Daarnaast maken ook eventuele bijlagen onlosmakelijk onderdeel uit van het bestemmingsplan.
Verbeelding
De verbeelding is een digitale kaart, waarop bestemmingen en aanduidingen zijn weergegeven. Aanduidingen worden gebruikt om bepaalde zaken specifieker te regelen, bijvoorbeeld in de vorm van gebiedsaanduidingen, bouwaanduidingen, bouwvlakken, functieaanduidingen etc.
Voor de analoge verbeelding is gebruik gemaakt van een digitale ondergrond (Grootschalige Basiskaart en/of kadastrale kaart). Daar waar een verschil is tussen de digitale en de analoge verbeelding, is de digitale versie leidend.
Regels
De planregels zijn standaard onderverdeeld in vier hoofdstukken.
Voorliggend bestemmingsplan bevat de volgende bestemmingen:
Dit plan kent geen noemenswaardige bijzonderheden.
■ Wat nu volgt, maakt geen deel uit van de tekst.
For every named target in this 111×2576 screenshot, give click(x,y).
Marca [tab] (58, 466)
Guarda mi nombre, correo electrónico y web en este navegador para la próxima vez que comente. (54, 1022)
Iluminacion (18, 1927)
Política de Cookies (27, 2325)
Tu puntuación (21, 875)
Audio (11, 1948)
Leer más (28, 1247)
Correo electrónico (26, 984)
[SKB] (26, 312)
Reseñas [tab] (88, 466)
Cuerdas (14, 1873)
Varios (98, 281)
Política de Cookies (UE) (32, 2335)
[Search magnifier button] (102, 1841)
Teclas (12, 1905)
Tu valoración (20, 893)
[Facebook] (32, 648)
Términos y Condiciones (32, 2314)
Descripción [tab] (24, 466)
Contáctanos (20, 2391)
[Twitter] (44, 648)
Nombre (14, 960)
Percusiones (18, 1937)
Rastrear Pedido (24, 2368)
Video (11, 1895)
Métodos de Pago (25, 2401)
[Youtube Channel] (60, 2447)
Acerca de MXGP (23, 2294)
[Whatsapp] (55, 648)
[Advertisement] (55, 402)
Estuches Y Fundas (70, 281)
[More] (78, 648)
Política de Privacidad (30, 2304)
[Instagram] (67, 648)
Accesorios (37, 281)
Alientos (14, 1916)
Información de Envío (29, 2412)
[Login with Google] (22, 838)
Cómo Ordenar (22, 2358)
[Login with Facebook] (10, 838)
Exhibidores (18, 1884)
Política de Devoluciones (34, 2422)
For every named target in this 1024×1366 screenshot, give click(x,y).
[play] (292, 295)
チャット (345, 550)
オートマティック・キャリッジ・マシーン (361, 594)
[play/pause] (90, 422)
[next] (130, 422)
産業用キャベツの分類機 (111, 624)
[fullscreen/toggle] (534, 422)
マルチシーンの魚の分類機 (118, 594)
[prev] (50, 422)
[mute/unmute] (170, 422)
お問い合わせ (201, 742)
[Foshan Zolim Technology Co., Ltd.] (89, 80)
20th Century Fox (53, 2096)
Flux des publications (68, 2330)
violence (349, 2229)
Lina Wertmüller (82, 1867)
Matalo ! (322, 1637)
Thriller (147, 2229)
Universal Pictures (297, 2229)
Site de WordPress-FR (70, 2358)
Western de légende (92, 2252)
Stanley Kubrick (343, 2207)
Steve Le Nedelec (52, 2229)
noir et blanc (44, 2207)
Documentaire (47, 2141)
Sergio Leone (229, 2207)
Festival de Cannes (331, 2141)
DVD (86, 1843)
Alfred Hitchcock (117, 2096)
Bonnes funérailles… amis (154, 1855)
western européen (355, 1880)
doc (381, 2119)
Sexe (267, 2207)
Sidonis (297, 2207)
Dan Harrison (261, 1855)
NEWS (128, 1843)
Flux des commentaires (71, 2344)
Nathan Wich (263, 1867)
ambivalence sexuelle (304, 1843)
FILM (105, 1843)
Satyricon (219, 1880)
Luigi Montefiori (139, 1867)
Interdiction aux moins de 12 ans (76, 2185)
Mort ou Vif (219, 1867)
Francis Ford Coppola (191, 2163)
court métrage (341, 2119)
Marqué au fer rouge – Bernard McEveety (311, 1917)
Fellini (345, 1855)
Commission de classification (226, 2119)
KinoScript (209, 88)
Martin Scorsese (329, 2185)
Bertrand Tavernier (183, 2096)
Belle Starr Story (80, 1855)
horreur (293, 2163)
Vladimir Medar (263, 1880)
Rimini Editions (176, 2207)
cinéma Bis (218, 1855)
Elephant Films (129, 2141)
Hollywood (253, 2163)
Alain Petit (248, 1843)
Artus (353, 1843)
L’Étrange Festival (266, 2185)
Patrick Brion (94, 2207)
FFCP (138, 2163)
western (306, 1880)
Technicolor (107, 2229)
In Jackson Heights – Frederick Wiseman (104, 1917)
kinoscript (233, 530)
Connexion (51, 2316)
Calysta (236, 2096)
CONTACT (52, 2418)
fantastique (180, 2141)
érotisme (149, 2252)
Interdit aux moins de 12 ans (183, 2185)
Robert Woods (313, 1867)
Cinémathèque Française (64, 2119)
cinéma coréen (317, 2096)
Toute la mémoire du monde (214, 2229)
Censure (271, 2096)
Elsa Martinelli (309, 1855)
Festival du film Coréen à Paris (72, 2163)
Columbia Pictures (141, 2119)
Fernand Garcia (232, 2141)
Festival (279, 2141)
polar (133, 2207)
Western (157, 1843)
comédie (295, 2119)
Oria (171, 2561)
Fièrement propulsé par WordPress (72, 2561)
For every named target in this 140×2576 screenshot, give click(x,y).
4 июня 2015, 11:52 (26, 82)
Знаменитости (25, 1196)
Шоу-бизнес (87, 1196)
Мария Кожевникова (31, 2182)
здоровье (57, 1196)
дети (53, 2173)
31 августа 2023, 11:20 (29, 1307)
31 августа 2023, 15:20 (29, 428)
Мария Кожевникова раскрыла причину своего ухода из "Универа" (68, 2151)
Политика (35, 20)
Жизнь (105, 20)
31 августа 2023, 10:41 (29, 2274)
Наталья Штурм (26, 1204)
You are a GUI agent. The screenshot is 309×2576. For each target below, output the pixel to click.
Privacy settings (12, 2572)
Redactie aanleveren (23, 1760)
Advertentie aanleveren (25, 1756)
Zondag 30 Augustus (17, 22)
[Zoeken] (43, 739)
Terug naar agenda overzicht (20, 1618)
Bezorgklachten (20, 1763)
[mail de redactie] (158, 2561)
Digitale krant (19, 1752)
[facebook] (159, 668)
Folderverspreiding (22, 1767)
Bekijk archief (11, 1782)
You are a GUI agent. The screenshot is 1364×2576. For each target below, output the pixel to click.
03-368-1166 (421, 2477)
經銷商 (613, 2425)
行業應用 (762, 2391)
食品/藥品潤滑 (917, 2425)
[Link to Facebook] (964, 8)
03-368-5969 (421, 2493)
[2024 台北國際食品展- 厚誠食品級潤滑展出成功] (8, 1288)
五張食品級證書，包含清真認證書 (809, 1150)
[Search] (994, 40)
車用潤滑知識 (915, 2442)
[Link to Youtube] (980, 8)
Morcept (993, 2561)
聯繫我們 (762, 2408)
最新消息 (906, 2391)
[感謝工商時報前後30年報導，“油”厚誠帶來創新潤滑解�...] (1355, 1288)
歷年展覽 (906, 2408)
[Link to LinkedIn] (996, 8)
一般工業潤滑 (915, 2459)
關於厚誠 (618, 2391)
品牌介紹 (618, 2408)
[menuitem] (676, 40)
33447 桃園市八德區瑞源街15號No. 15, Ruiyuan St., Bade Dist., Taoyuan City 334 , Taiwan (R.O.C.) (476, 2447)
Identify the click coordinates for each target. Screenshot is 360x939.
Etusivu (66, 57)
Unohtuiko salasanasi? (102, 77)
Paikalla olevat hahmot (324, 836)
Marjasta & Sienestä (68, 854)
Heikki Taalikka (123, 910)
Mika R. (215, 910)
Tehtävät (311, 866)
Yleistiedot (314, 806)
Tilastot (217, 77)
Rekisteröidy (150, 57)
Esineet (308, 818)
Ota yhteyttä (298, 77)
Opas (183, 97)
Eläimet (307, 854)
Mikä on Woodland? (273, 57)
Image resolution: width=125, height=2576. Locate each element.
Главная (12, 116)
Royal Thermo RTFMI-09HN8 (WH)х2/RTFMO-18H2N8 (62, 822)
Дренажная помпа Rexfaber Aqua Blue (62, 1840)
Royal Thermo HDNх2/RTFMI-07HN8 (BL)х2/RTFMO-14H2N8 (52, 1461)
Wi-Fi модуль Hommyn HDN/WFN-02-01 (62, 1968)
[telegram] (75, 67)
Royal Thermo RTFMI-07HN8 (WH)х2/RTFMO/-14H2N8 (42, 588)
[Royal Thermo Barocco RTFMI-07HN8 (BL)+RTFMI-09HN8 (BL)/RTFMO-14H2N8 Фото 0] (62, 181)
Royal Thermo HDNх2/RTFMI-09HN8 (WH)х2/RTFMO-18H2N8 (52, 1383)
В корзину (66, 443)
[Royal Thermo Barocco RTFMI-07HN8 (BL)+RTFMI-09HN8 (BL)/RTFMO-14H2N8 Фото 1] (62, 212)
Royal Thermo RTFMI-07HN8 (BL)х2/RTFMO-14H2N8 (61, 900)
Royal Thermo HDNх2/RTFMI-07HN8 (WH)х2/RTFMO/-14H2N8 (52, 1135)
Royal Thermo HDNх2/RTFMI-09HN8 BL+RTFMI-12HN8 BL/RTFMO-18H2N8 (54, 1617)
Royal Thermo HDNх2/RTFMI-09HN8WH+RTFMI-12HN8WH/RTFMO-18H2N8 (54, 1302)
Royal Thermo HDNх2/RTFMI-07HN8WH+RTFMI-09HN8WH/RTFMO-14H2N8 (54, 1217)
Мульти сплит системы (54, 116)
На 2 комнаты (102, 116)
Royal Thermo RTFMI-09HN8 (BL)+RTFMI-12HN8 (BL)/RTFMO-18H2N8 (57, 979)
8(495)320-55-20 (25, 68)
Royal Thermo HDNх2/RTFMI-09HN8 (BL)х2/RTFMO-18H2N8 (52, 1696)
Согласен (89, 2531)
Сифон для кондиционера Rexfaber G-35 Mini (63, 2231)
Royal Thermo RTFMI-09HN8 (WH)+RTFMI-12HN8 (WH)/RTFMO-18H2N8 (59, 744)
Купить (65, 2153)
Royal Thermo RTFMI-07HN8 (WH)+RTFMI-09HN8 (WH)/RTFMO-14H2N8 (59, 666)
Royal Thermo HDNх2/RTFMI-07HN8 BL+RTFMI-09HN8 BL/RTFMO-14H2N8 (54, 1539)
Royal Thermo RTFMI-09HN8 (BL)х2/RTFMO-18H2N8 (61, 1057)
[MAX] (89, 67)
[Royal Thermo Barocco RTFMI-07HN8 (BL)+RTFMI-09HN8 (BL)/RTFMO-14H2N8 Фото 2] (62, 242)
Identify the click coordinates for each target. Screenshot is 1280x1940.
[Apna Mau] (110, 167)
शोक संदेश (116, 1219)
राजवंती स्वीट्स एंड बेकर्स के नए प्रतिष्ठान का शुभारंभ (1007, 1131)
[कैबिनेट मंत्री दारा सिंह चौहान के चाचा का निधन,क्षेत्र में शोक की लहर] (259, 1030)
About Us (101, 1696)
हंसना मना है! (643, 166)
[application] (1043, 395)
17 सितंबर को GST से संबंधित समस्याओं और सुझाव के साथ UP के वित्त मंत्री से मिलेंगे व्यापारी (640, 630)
Met dit hoofdstuk is voldaan aan artikel 3.1.3 van het Bro.
Inspraak
Voor dit plan is geen inspraak nodig. Het plan is van zeer beperkte omvang en reeds bekend bij de omwonenden.
Overleg
Bij de voorbereiding van een ruimtelijk plan dient overleg te worden gevoerd als bedoeld in artikel 3.1.1 Bro. Op basis van het eerste lid van dit artikel wordt overleg gevoerd met waterschappen en met die diensten van provincie en Rijk die betrokken zijn bij de zorg voor de ruimtelijke ordening of belast zijn met de behartiging van belangen welke in het plan in het geding zijn. Voor wat kleinere plannen kan afgezien worden van dit overleg. Gezien de zeer beperkte omvang van voorliggend initiatief is dit als zodanig te beschouwen waardoor overleg als bedoeld in artikel 3.1.1 Bro achterwege kan blijven
Verslag zienswijzen
Het ontwerpbestemmingsplan heeft van woensdag 21 februari 2018 tot en met dinsdag 3 april 2018 ter inzage gelegen. Tegen het ontwerpbestemmingsplan zijn geen zienswijzen ingediend.